▸ **QUELLE**
_____
Die Staatspolitische Kommission des Nationalrats hat der parlamentarischen Initiative „Für Abstimmungskämpfe mit lauteren Argumenten“ Ende April 2024 keine Folge gegeben. Ein erfreulicher Entscheid, der vorläufig aufatmen lässt.

Von Ralph Studer

In einer parlamentarischen Initiative fordert der ehemalige Präsident der Grünen, Balthasar Glättli, die Schaffung eines Gremiums, das „während Abstimmungskampagnen zur Beurteilung zweifelhafter Aussagen in der öffentlichen Werbung angerufen werden kann“. Zudem sollte es Stellung nehmen „zur Plausibilität und zum Wahrheitsgehalt von Argumenten und Thesen“. Offen bleibt in Glättlis Forderung, wer darüber entscheiden darf, was „richtig“ und „falsch“ ist und anhand welcher Kriterien darüber zu entscheiden ist.

Meinungsbildung grundlegend für die Demokratie

Zukunft CH berichtete bereits im August 2023 über diesen Vorstoss und sieht darin einen direkten Angriff auf die verfassungsmässig gewährleistete Meinungsfreiheit. Im Namen der „Zukunft der direkten Demokratie“, wie es Glättli formuliert, wird hier eine Stossrichtung verfolgt, die letztlich nur noch bestimmte Meinungen zulässt. Fehlen beispielsweise stichhaltige Argumente, dann soll offenbar eine Art „Wahrheitskommission“ unliebsame Meinungen Andersdenkender beseitigen und diese als „Desinformation“ bzw. „Fake News“ aus dem politischen und gesellschaftlichen Debattenraum verbannen.

Man kann sich des Eindrucks nicht verwehren, dass es hier nicht um den Schutz der Demokratie geht, sondern um die Deutungshoheit und das Verschaffen politischer Vorteile. Gerade im Vorfeld von Abstimmungen ist es elementar, verschiedene Positionen zwecks Meinungsbildung zu Wort kommen zu lassen, was in einer lebendigen Demokratie eine Selbstverständlichkeit sein sollte. Die gegenwärtige Unsitte mit zunehmender Diffamierung Andersdenkender, Löschen von unliebsamen Meinungen in den sozialen Medien und das Ausladen von „unbequemen“ Rednern ist unvereinbar mit unserer freiheitlich-demokratischen Staats- und Rechtsordnung.
_____
▸ **AUFGABE**
Erklären Sie in ein bis drei Sätzen, weshalb Zukunft CH laut dem Beitrag zur Initiative „Für Abstimmungskämpfe mit lauteren Argumenten“ in diesem Vorstoss einen direkten Angriff auf die Meinungsfreiheit sieht. Die anschließende Auflistung ist vom Beitrag unabhängiges Material.

▸ **DATENABSCHNITT**
_____
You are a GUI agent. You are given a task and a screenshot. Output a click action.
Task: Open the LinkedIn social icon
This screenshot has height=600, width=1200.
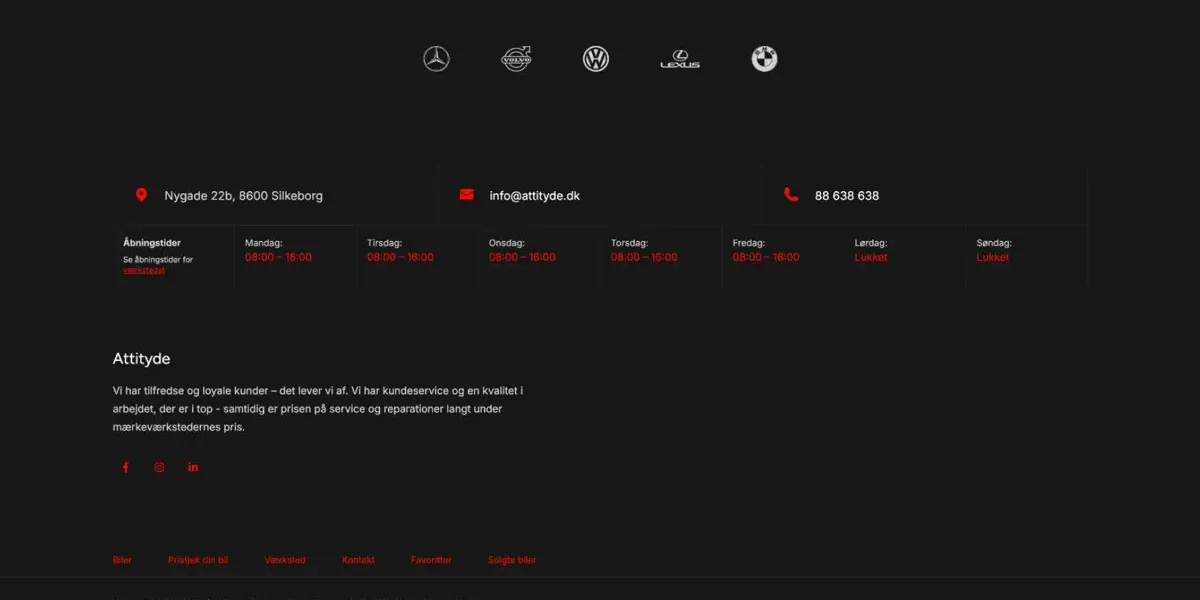pos(193,467)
_____
▸ **LÖSUNG**
Der Vorstoss verfolgt eine Stossrichtung, die letztlich nur noch bestimmte Meinungen zulässt. Eine Art „Wahrheitskommission“ soll offenbar unliebsame Meinungen Andersdenkender beseitigen und sie als „Desinformation“ bzw. „Fake News“ aus dem politischen und gesellschaftlichen Debattenraum verbannen.